QUOTED PASSAGE:

┌────────

I spent a whopping 45 seconds on research and said "ho hum, just another flash memory type of company like Sandisk (SNDK)".... guess I was wrong on that one. Heck it's more like Western Digitial (WDC) than Sandisk. (note to self, spend at least 60 seconds in the future)

STEC was one of best performers of the first half of 2009 [Jul 1, 2009: 83 Stocks that Doubled Your Money in the 1st Half of 2009] but has not let up. It is obvious why it is being shorted as it now rockets to a mid 20s forward PE ratio, but that whole thing with a narrow door that too many people are trying to get out of at once can illustrate the situation for the short seller side in that name. All it takes is some news and boo yah. Actually considering their entire revenue forecast (by analysts) for 2009 was in $330M, this deal is quite an impact - and it all appears to be for "2nd half 2009".

  • Flash memory storage products maker Stec Inc (STEC) inked a $120 million deal with one of its largest enterprise storage customers to supply solid-state drives in the second half of 2009, sending its shares up 16 percent to an all-time high.

└────────

[Items listed in a dataset]
┌────────

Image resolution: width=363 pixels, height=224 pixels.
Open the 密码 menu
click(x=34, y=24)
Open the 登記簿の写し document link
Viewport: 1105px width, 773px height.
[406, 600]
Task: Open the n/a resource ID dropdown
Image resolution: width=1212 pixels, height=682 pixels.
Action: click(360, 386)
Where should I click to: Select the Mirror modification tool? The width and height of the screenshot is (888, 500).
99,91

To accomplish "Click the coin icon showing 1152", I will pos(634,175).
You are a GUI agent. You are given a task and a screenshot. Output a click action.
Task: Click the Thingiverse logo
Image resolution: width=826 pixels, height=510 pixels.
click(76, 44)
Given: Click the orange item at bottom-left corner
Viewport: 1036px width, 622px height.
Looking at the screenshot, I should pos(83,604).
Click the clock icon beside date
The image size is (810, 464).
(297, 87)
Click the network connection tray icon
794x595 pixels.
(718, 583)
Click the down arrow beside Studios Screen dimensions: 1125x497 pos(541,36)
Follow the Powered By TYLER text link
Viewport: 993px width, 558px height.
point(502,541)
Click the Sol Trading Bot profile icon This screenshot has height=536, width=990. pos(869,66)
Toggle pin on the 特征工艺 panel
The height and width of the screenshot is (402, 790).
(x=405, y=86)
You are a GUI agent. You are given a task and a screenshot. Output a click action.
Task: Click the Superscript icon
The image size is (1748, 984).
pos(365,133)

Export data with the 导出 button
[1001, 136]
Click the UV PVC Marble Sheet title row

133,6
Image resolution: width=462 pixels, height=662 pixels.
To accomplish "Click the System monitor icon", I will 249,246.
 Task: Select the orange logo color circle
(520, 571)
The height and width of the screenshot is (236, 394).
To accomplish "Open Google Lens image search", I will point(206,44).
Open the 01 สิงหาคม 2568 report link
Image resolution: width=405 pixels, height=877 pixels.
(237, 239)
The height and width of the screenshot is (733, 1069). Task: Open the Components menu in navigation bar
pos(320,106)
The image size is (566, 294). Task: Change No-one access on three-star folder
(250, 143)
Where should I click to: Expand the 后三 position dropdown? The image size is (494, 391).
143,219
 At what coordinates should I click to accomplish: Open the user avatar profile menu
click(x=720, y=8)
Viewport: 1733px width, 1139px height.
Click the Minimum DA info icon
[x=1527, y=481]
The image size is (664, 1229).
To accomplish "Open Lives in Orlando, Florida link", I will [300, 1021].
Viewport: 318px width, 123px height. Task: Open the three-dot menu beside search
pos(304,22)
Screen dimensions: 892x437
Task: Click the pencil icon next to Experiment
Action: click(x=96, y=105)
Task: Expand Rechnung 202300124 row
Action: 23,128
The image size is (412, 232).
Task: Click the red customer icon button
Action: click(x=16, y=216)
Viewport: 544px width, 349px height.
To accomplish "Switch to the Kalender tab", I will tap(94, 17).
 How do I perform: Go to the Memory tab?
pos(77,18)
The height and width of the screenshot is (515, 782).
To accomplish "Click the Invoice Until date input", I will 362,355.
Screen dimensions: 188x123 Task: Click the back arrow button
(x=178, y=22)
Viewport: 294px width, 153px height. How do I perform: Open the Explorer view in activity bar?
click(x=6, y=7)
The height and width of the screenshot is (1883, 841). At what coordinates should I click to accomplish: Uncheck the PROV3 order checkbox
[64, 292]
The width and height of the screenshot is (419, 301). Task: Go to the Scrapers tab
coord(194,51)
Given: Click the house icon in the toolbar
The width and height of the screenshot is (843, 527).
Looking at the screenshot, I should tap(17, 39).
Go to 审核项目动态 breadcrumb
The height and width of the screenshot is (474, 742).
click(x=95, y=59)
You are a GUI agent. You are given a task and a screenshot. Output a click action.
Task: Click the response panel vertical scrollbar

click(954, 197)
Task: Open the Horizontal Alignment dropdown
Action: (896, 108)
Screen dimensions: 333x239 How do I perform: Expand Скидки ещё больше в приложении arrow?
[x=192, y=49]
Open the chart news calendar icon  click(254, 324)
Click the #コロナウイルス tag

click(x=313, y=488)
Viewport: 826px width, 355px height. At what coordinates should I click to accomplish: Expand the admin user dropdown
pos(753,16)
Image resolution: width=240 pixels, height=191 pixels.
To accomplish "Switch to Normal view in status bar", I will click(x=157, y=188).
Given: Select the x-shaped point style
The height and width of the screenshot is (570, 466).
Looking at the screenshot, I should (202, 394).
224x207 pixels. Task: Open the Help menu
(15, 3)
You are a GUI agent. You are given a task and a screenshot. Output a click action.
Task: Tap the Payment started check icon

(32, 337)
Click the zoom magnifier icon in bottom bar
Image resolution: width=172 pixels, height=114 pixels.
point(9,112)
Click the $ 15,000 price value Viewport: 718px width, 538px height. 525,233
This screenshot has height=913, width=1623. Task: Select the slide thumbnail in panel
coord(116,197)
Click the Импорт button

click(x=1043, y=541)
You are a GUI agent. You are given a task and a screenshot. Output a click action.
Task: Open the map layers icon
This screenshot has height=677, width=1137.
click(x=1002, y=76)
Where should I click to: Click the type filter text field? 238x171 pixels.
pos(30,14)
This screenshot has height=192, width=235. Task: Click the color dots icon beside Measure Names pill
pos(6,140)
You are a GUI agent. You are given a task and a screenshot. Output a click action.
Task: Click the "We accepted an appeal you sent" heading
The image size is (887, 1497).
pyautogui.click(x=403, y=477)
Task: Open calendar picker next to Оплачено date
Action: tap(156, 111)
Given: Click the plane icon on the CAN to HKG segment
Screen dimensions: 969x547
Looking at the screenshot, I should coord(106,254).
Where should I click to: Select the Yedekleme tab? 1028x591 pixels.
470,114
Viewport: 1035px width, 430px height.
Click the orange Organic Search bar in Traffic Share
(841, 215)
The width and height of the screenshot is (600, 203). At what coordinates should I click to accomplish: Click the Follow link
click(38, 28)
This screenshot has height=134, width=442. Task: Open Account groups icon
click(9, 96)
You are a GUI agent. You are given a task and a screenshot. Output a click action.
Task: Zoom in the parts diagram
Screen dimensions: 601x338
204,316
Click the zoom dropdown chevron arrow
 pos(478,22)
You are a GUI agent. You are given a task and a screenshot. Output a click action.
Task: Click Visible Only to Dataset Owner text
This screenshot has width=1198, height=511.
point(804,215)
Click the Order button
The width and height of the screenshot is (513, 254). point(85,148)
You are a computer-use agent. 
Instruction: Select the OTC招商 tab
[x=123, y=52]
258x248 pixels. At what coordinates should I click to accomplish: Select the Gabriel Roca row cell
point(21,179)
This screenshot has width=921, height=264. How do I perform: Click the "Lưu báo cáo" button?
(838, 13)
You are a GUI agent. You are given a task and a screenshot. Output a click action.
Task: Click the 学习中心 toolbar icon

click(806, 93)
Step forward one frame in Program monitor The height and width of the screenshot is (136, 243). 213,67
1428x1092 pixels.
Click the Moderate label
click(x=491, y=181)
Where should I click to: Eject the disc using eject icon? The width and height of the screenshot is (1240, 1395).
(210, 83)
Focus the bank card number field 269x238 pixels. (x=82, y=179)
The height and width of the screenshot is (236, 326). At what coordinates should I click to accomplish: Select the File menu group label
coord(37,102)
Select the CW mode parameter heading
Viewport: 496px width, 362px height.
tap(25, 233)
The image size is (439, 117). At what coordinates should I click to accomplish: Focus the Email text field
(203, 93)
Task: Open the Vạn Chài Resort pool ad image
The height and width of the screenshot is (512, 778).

└────────

EXERCISE SET:
1. According to the passage about STEC, what was the value of the deal Stec Inc signed with one of its largest enterprise storage customers?
2. In the records, replace "Moderate" with "Mild" in everything from the line containing "1428x1092 pixels." down through the end of the records. Return only those lines, with nothing else altered.
The text and the records have no connection to each other.

SOLUTIONS TO THE EXERCISE:
1. $120 million

2.
1428x1092 pixels.
Click the Mild label
click(x=491, y=181)
Where should I click to: Eject the disc using eject icon? The width and height of the screenshot is (1240, 1395).
(210, 83)
Focus the bank card number field 269x238 pixels. (x=82, y=179)
The height and width of the screenshot is (236, 326). At what coordinates should I click to accomplish: Select the File menu group label
coord(37,102)
Select the CW mode parameter heading
Viewport: 496px width, 362px height.
tap(25, 233)
The image size is (439, 117). At what coordinates should I click to accomplish: Focus the Email text field
(203, 93)
Task: Open the Vạn Chài Resort pool ad image
The height and width of the screenshot is (512, 778).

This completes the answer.